I suspect this is nonsense. Here’s what I think they meant:
Top universities have long produced lists of subjects they generally approve of or which you need in order to study say, Medieval Othography (or whatever subject it might be). For example Kenichi Udagawa tweeted this one last week from Kings College Cambridge.
Then, in February last year, The Russell Group published a guide to picking A levels called “Informed Choices”. This was a good thing: the process of getting into these elite universities can appear opaque to say the least, particularly if you have no family history of going to them. It’s a detailed guide which runs through a whole range of qualifications from Highers to Diplomas and A-levels to the International Baccalaureate and which suggests that there is whole range of subjects and qualifications that might get you in to the hallowed Russell Group halls.
Amongst the guidance is a list of “facilitating subjects;” subjects which are solid, dependable and widely applicable which “are required more often than others”. These subjects “open doors to more degrees and more professions than others” and “provide more options” (my emphasis). If you’d like to get in to a Russell group uni but do not know what degree you would like to study, it suggests, you might like to pick “some” of these subjects, perhaps “your two favourite” because “many degrees” (note “degrees” not “universities”) “will not be open to you” otherwise. It also cautions against doing more than one “soft” subject, but that does not rule out two A levels in “hard” subjects and one “soft” (so it’d seem odd to rule out two and two). Even more importantly, it describes facilitating subjects as “examples” of hard subjects, not an exhaustive list. It states that “all the facilitating subjects listed earlier can be considered ‘hard’ with the addition of others such as Economics and Politics”.

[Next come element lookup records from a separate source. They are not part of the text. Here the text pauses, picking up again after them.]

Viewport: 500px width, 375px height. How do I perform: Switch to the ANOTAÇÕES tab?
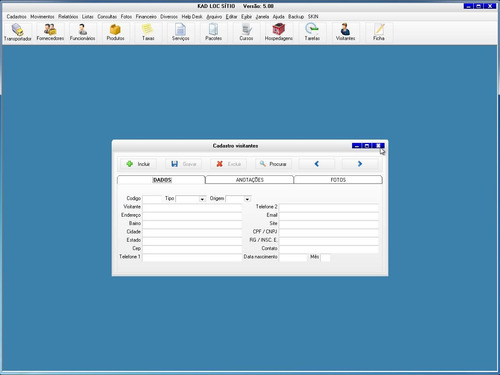point(250,180)
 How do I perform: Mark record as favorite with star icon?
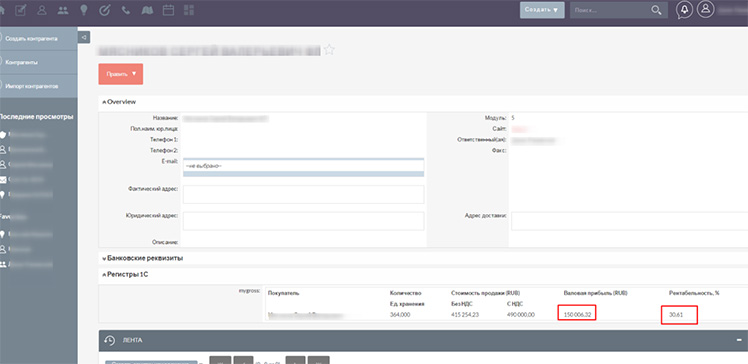click(x=329, y=50)
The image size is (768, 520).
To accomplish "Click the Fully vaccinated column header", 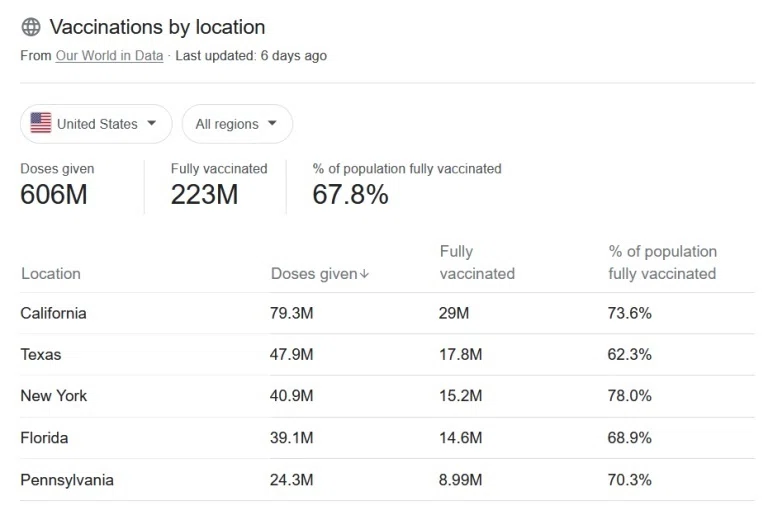I will pos(477,262).
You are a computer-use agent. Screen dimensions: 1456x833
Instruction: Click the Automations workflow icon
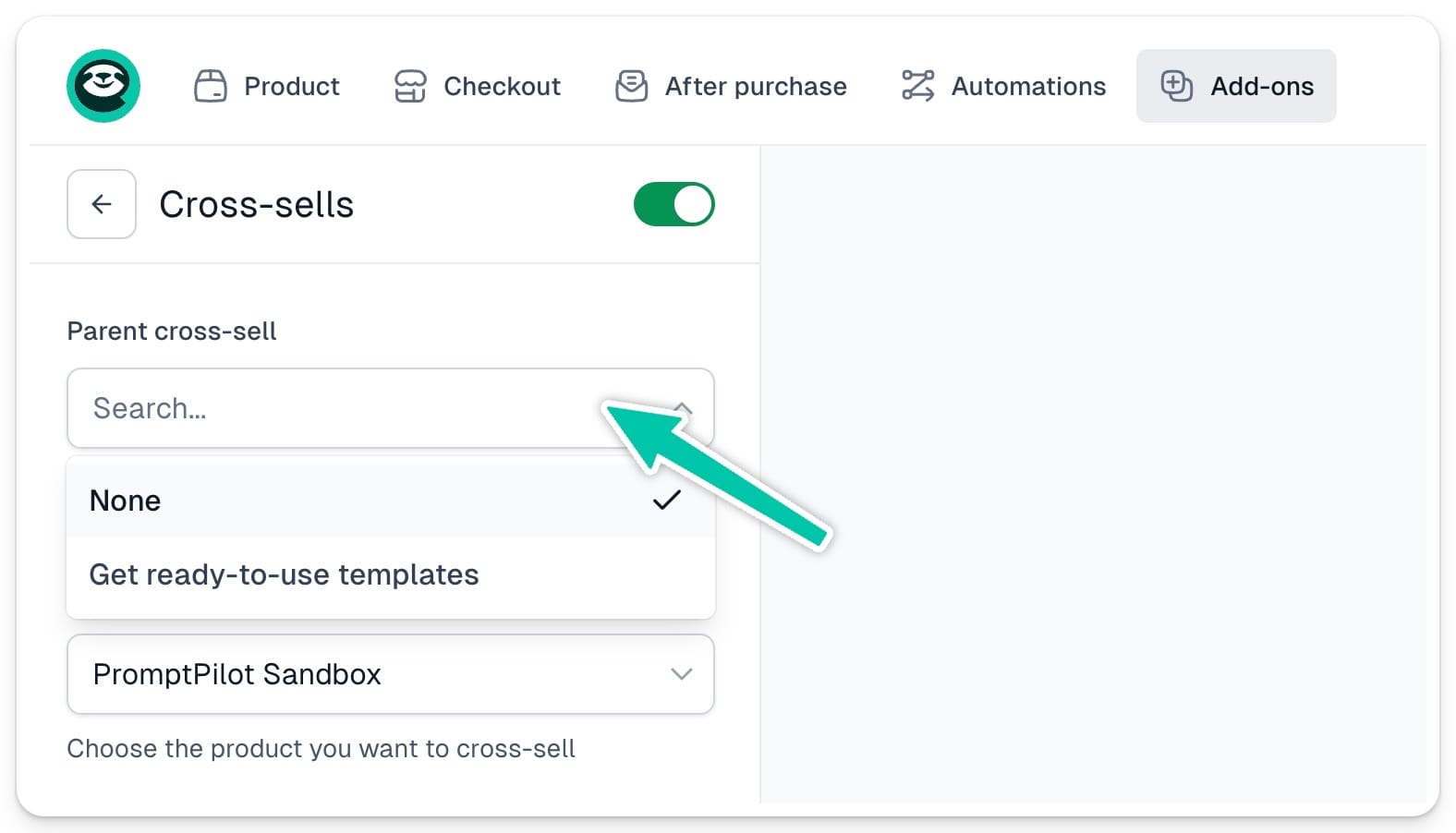click(918, 86)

Then, in July, the government published its Statement of Intent for the 2012 School and College League Tables. This announced the creation of a new accountability measure which was to be introduced post facto – i.e. schools had entered pupils/pupils had entered these exams without knowing the measure would exist. It consisted of pupils achieving AAB grades in THREE facilitating subjects. Thus appeared the first divergence from what the Russell group unis had said. They had never mentioned THREE.
Substance is one thing but presentation is a whole different issue and last week, what with announcements on KS4 exam reform AND new league tables, things moved one step further. Achieving the new gold star that comes with AABs in these magic subjects suddenly became the holy-grail. Anything less was failure.
So yes, in hundreds of schools, no pupils won this particular gold star. I suspect that’s what the Telegraph meant to say.